WHAT IS REQUIRED — Set down, word for word, the line with "At what coordinates should I click to accomplish: Click" and the lines after it through the final line of the data below, without pictures.

*** Opening of MATERIAL TO PROCESS ***

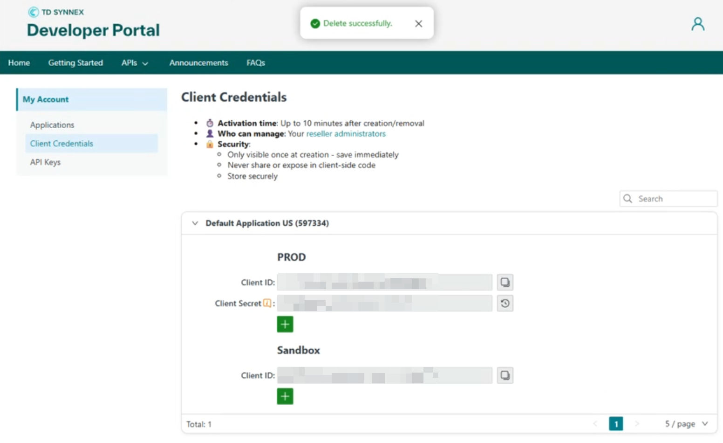The width and height of the screenshot is (723, 443).
Task: Open Announcements in the navigation bar
Action: [198, 63]
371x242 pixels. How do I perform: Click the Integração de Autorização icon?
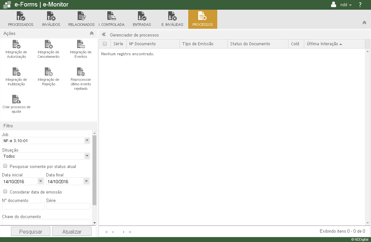click(16, 45)
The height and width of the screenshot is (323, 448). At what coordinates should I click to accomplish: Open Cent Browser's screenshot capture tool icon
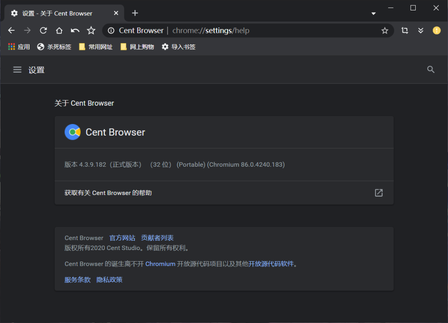coord(404,30)

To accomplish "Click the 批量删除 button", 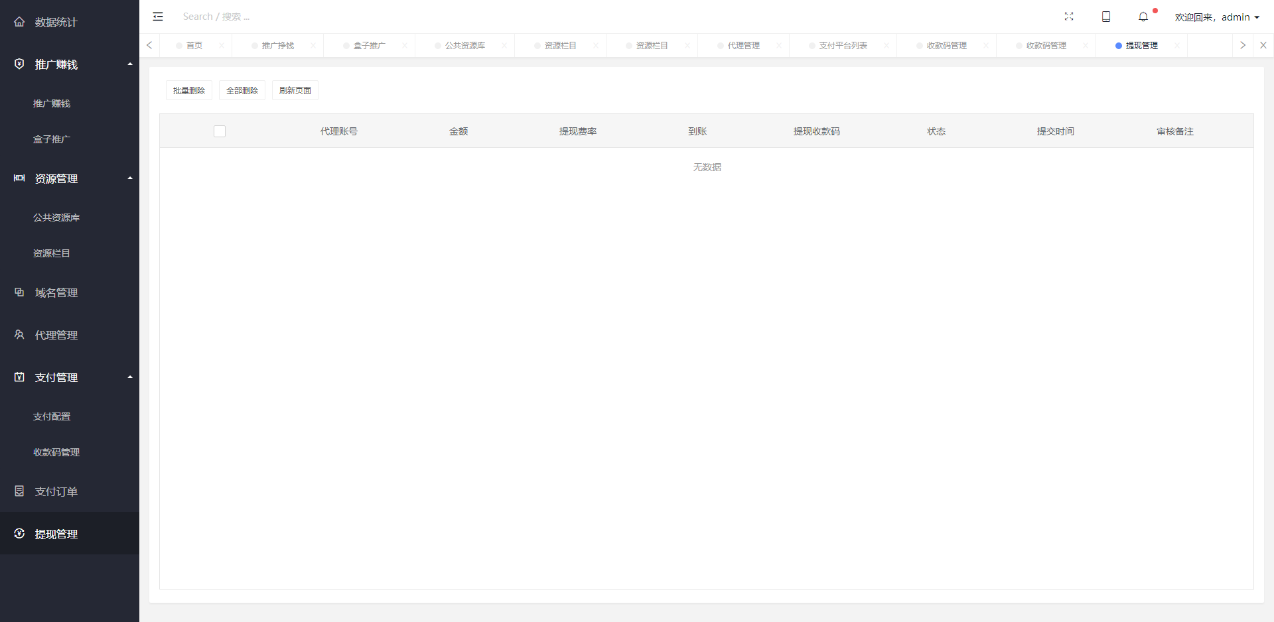I will tap(189, 90).
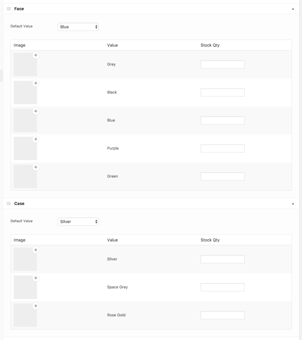Click the add image icon for Space Grey
The width and height of the screenshot is (302, 340).
pyautogui.click(x=36, y=278)
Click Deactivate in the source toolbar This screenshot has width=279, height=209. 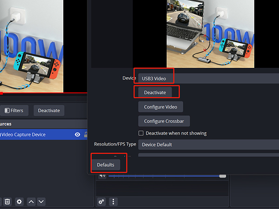coord(49,111)
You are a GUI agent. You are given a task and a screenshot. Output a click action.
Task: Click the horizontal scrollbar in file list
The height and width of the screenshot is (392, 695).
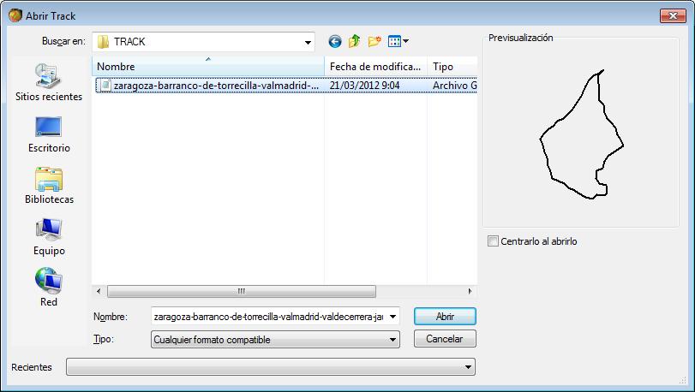tap(242, 291)
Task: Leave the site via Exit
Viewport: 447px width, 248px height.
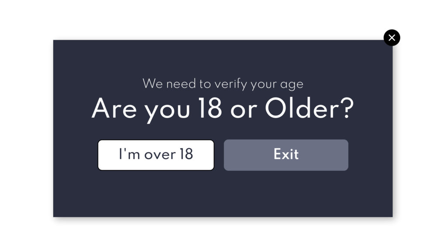Action: tap(286, 155)
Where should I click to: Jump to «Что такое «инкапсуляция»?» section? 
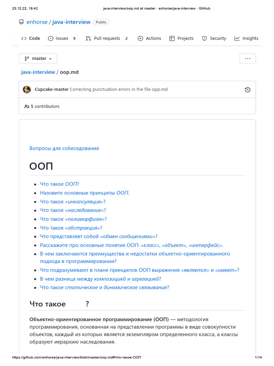click(x=73, y=202)
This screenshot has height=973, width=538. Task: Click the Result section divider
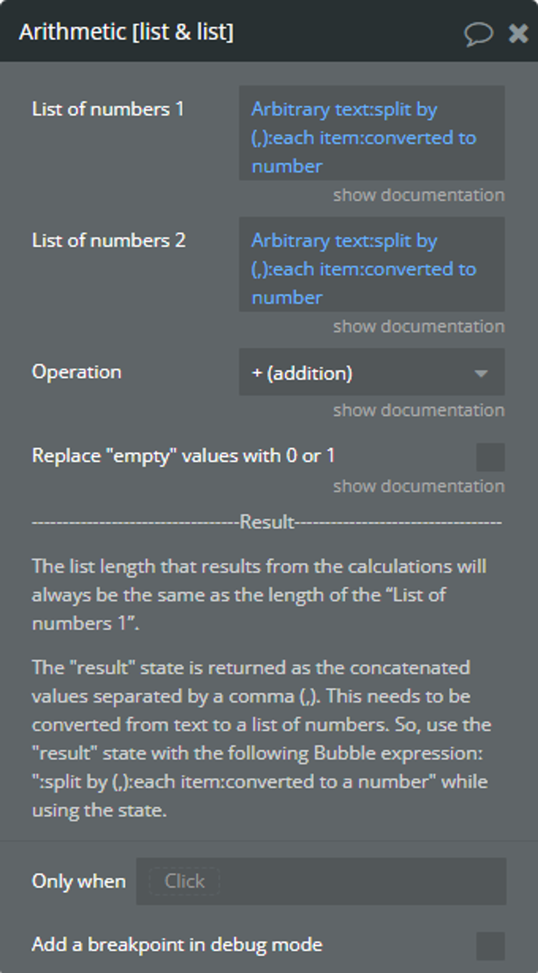click(x=267, y=522)

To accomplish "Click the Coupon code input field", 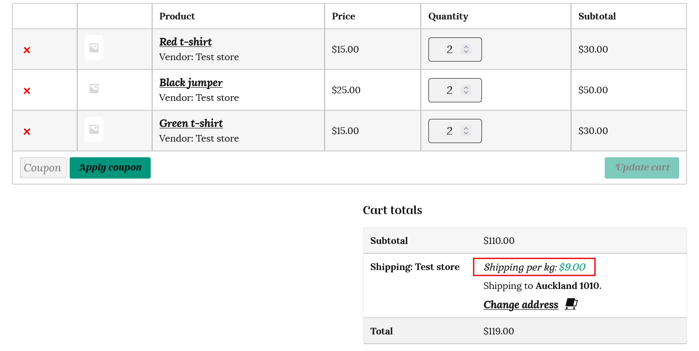I will [x=43, y=168].
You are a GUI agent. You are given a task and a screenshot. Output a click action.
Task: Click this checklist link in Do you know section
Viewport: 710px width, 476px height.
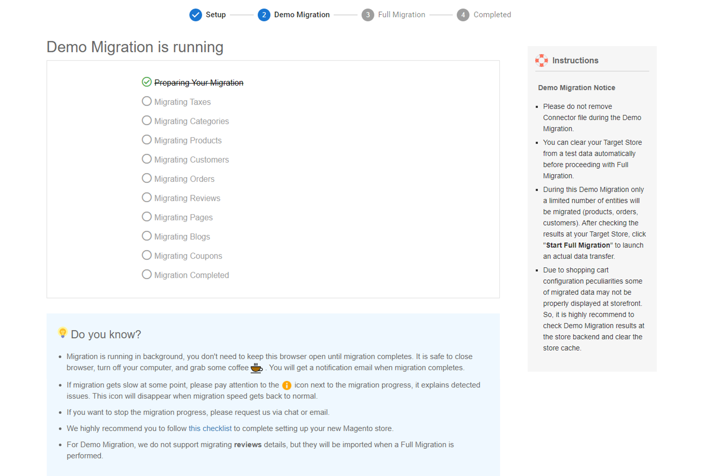pyautogui.click(x=210, y=428)
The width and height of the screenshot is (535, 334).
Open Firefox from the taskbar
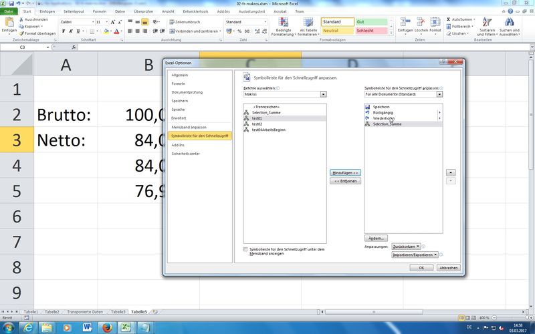pyautogui.click(x=106, y=327)
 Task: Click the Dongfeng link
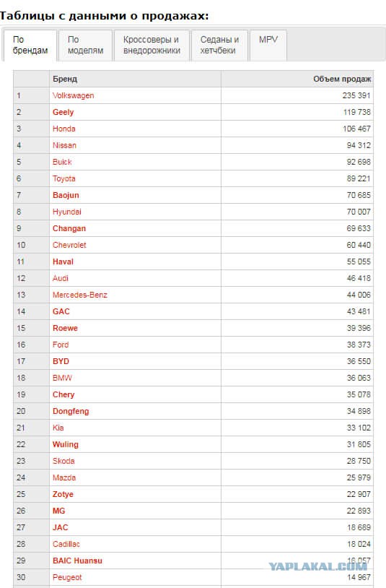click(71, 411)
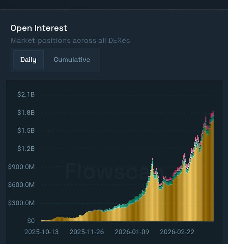Screen dimensions: 228x244
Task: Select the 2025-10-13 date label
Action: (x=41, y=232)
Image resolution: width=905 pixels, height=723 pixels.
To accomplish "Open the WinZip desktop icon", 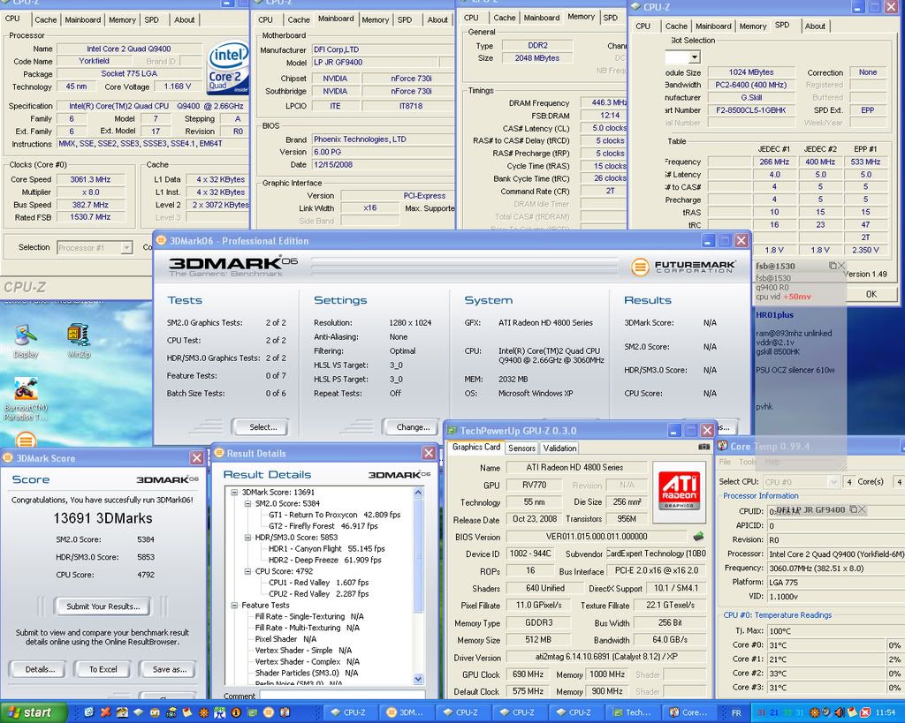I will [x=78, y=335].
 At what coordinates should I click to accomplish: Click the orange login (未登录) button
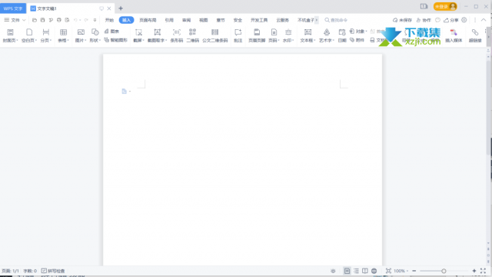[x=445, y=7]
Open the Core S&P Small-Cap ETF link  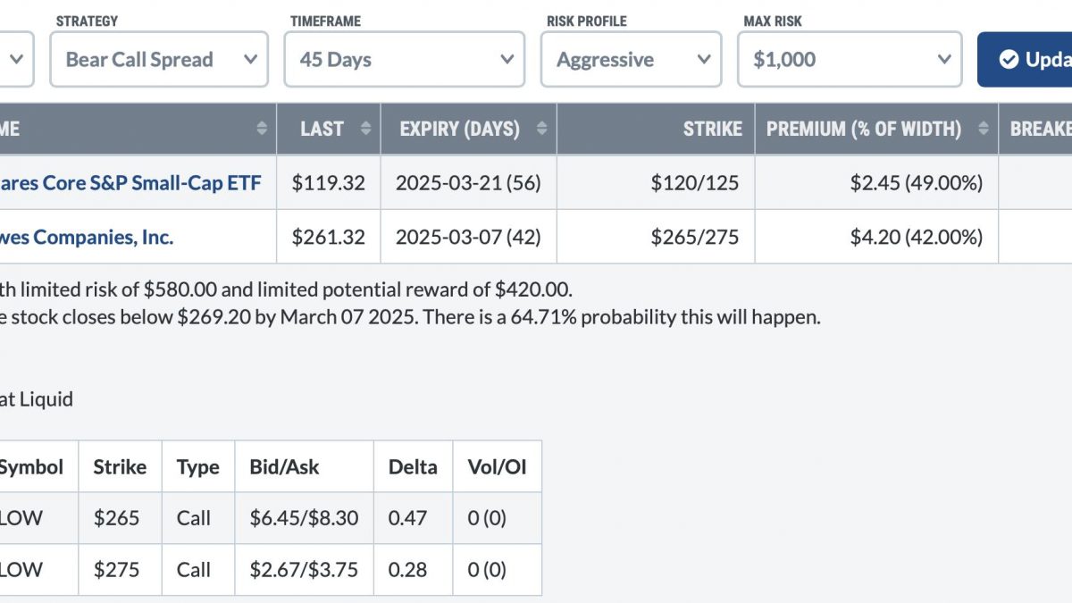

*** Close of MATERIAL TO PROCESS ***

EXPECTED ANSWER —
 At what coordinates should I click to accomplish: Click the orange login (未登录) button
[x=445, y=7]
Open the Core S&P Small-Cap ETF link  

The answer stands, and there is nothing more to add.